Multiple Sclerosis Awareness Month

Multiple Sclerosis Awareness Month - March 2025

Health Educational

Every March is Multiple Sclerosis Awareness month, a time for sufferers, family members, and supporters to share information, sympathy, and camaraderie, drawing attention to this disease of the central nervous system. If you’re not familiar, Multiple Sclerosis (MS) happens when one’s immune system attacks the nerve cells and renders them unable to properly transmit information, causing balance issues, weakened vision, fatigue, and other unpredictable symptoms. Approximately 2.5 million people worldwide suffer from multiple sclerosis. The cause is unknown, and there is no definitive cure as of this writing. However, there are many effective treatments, so those afflicted with MS should not lose hope. This month is all about raising awareness, educating wider society, fundraising, and getting behind those scientists that seek to advance our understanding of MS.

History of Multiple Sclerosis Awareness Month

The National Multiple Sclerosis Society, which started in 1946 as the Association for Advancement of Research on Multiple Sclerosis, has raised $974 million for research since then, according to their own literature. Some of their fundraising efforts include “Walk MS,” “MuckFest,” and “DIY Fundraising,” where you can come up with your own creative way to work for the cause of researching and curing MS.
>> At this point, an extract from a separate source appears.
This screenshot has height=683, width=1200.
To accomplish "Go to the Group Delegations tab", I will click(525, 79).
Multiple Sclerosis Awareness Month was launched by the NMSS in March of 2003 in an effort to coordinate the fundraising and awareness-raising activities of disparate other MS-related groups and individuals with their own. Part of the mission of the month is to help people understand the true scope of MS and to help those with the disease make informed decisions about their treatment and overall health.

Since then, especially with “Walk MS,” fundraising events have gained an increasing amount of publicity, resulting in an ever-larger public demand for advancement toward a cure.
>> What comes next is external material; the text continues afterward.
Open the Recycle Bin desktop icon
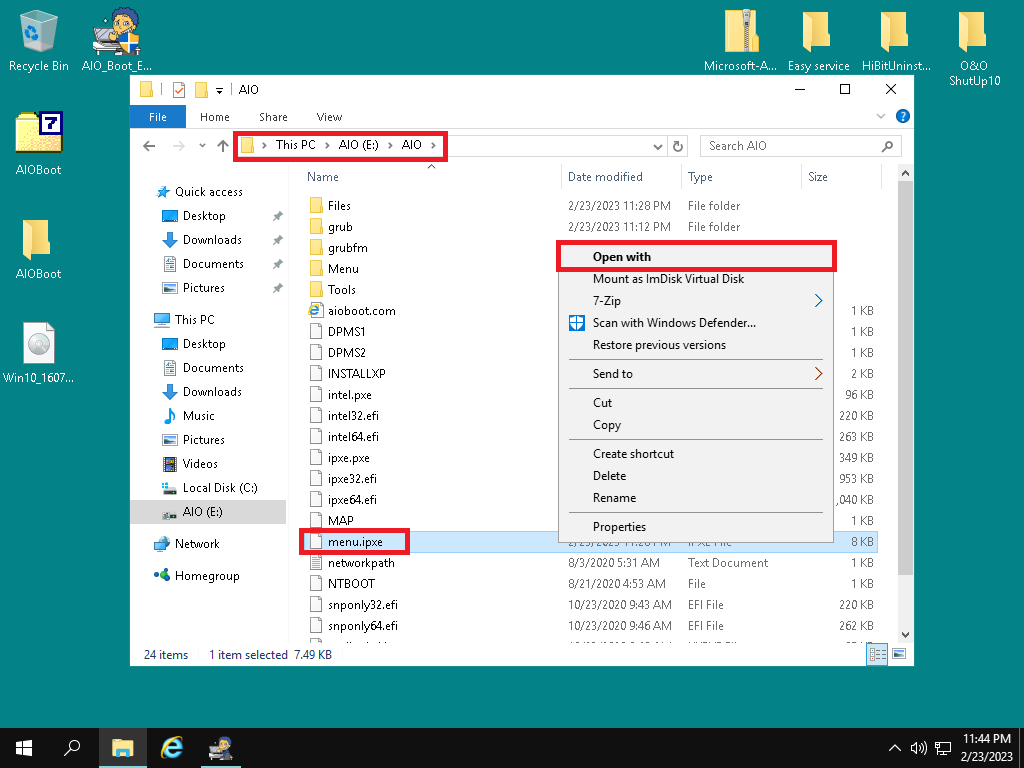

Multiple Sclerosis Awareness Month timeline


A brighter future

NYU publishes a study about innovative stem cell treatment for MS symptoms, in which, after injections, two patients who were previously unable to walk are able to complete a walking test.


A day like no other

The Multiple Sclerosis International Federation (MSIF) and its members initiate the first World MS Day, to be celebrated every year thereafter on May 30.


Drug treatments approved

First proven drug treatment of MS was approved. Today there are 15 drugs for symptoms maintenance.


Hiking to help

The first organized “Walk MS” event takes place, to eventually raise millions with repeated events.



Famed neurologist Jean-Martin Charcot (a teacher of Sigmund Freud), lectures on the effects of MS and names the disease.

Multiple Sclerosis Awareness Month FAQs

What month is Multiple Sclerosis Awareness Month?


What is the color for Multiple Sclerosis?

Multiple Sclerosis awareness is represented by the color orange.

Is Multiple Sclerosis contagious?

The short answer is no. You can’t catch MS from someone else. The qualifier, though, is that you could be more likely to develop the disease if members of your immediate family suffer from it. However, even if you do experience symptoms, MS is not considered a “deadly disease.”


  1. Selma Blair

    Though the “Cruel Intentions” actress wasn’t diagnosed until 2018, her symptoms began in 2011.

  2. Jonathan Katz

    The namesake voice of the animated “Dr. Katz” said he first experienced the symptoms of his MS in 1996.

  3. Jack Osbourne

    The son of rock legend Ozzy Osbourne started experiencing MS symptoms just after the birth of his own son.

  4. Jamie-Lynn Sigler

    Famous for her role in HBO’s “The Sopranos,” Sigler started having MS symptoms when she was 20 years old.

  5. Terri Garr

    Best known for her roles in the 80s films “Mr. Mom” and “Tootsie,” she has had MS since 1999.


  1. Walk MS

    These events bring passionate people together to change the world for those affected by MS. Walks are held in major cities and smaller ones; there’s sure to be one near you.

  2. Get educated

    Learn more about current advocacy opportunities. Also, look into making a donation, perhaps forming a corporate partnership.

  3. Participate in MS Awareness Week

    Wear the orange ribbon and explore the resources available on the NMSS website. Post on your social feeds using the hashtag, #ThisIsMS.


  1. About 2.5 million people worldwide suffer from the disease

    This figure includes an estimated 400,000 in the U.S. Strangely, people who reside in more temperate climates are more likely to develop MS than those living near the equator — or in the far north or south.

  2. The symptoms can be unpredictable

    Those affected by MS typically contend with extreme fatigue, difficulty walking, balance problems, and weakened vision. MS symptoms can be inconsistent, varying among individual patients.

  3. There’s no known direct cause

    Environmental factors, infectious agents, and immune reactions may all play a role, and scientists are looking into genetic markers within families.